Take This Waltz
Directed by: Sarah Polley
Written by: Sarah Polley (screenplay)
Starring: Michelle Williams, Seth Rogen, Luke Kirby and Sarah Silverman
One of the first things we see Margot (Michelle Williams) do in Sarah Polley’s Take This Waltz is gently flog an adulterer while visiting an old fashioned theme park. Waves of anxiety and embarrassment wash over her face as the other people in the crowd laugh at both her and the obnoxiously over-the-top characters performing the ritual.
This scene sets up a convenient Meet Cute for Margot and Daniel (Luke Kirby), but it also brings to light the stigma attached to adulterers, though in modern times the flogging is more verbal. The dual purposes of this scene are important because Margot is married, and even loves Lou (Seth Rogen), her husband of five years.
What makes Polley’s film so emotionally engaging and important is that it feels so real, almost to the point of overdoing it. Margot, Daniel and Lou are amazingly realized both in the script and by the performers that their habits and flaws may annoy you just as much as they sometimes annoy each other. This is a good thing for the most part, because getting to know the characters is crucial for Polley’s take on this generic premise to work. It is in her ability to hone in on the emotional ambiguity within this very specific milieu that differentiates it from other love triangle movies.

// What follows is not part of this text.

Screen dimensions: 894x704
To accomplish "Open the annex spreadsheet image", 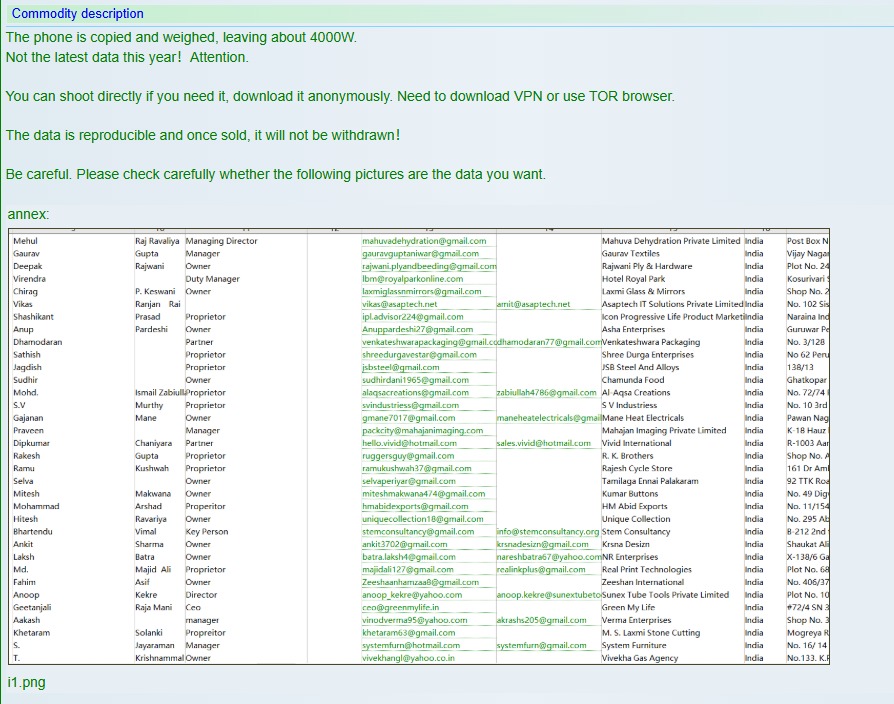I will [419, 448].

In fact, Take This Waltz doesn’t feel like a love triangle movie, and to lump its beautifully filmed world into that often aesthetically uncreative genre would be a mistake. Polley not only knows who these characters are but she knows the setting very well, and that really shows in the way she comfortably weaves through the story. This is evident in the energetic family gathering that greets Margot and Lou when she returns home at the beginning, with her clutching her niece and him playfully annoying his sister (Sarah Silverman).

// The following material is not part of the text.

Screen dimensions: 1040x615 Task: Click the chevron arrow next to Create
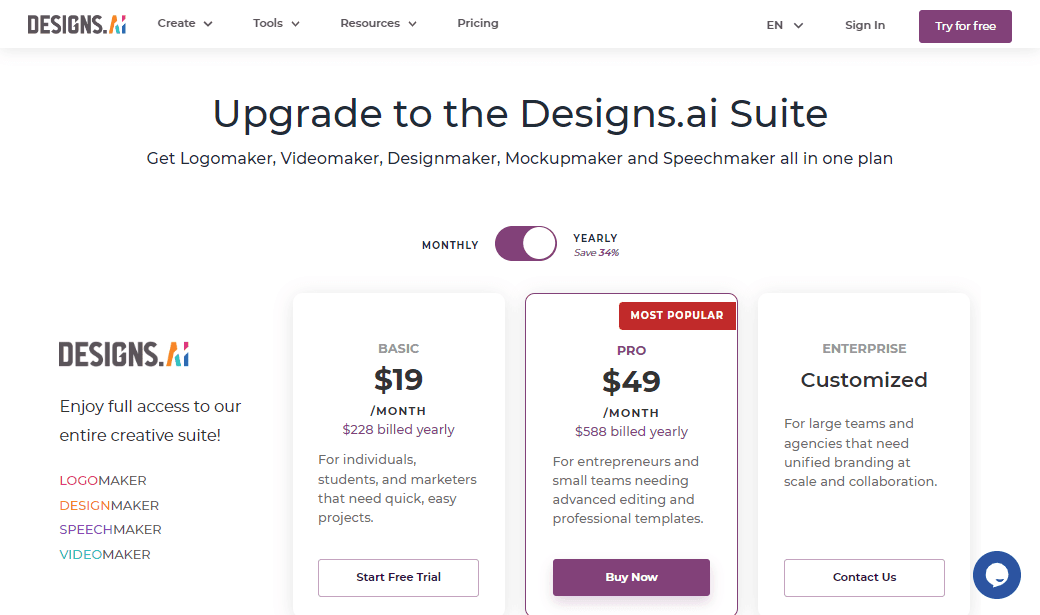pos(208,24)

This gathering establishes the hugely positive relationship Margot has with not just her husband, but his whole family. She is for the most part happy, it’s just that she’s starting to feel empty. Her sister-in-law, at different times a recovering and relapsing alcoholic, brings that unavoidable discontent with life up to her at different parts of the movie. Direct thematic statements like this can be annoying, but Silverman has a surprisingly convincing go at it. The scene where her, Margot and all the much older ladies shower naked in the locker room after a water aerobics class confronts this issue while also a defiantly immodest attack on the cleanliness this genre is also expected to adhere to.
In fact the movie really only gets into trouble when it does become the kind of movie Polley is trying to avoid. Its most awkward patch is in that Meet Cute beginning, which forces Margot and Daniel together in increasingly unrealistic ways. After their encounter at the old fashioned park, they are then are shoved together again on the airplane ride back to Toronto, where they then learn they live across the street from each other. Thankfully this is the only time it feels forced and unrealistic.
What ultimately saves those early scenes is the warmth Michelle Williams radiates from her character and the beautiful way they are filmed. Polley truly has a knack for pacing, and here she shows even more of a command of film language than in her 2006 breakout feature Away With Her. That film, about a young couple forcibly drifting apart because of Alzheimer’s, was decidedly sadder if no less engaging.
Margot is not a tragic figure, nor is she punished for pursuing a man outside her marriage. Take This Waltz drifts between romance and character study almost effortlessly, charting her experiences and desires just as much with gestures, longing glances and smiles as with words. The annoying, familiar habits Margot and Lou have demonstrate both their affection with each other and their quietly increasing disdain. She realizes Daniel isn’t any better, he’s just different. Sometimes that’s enough.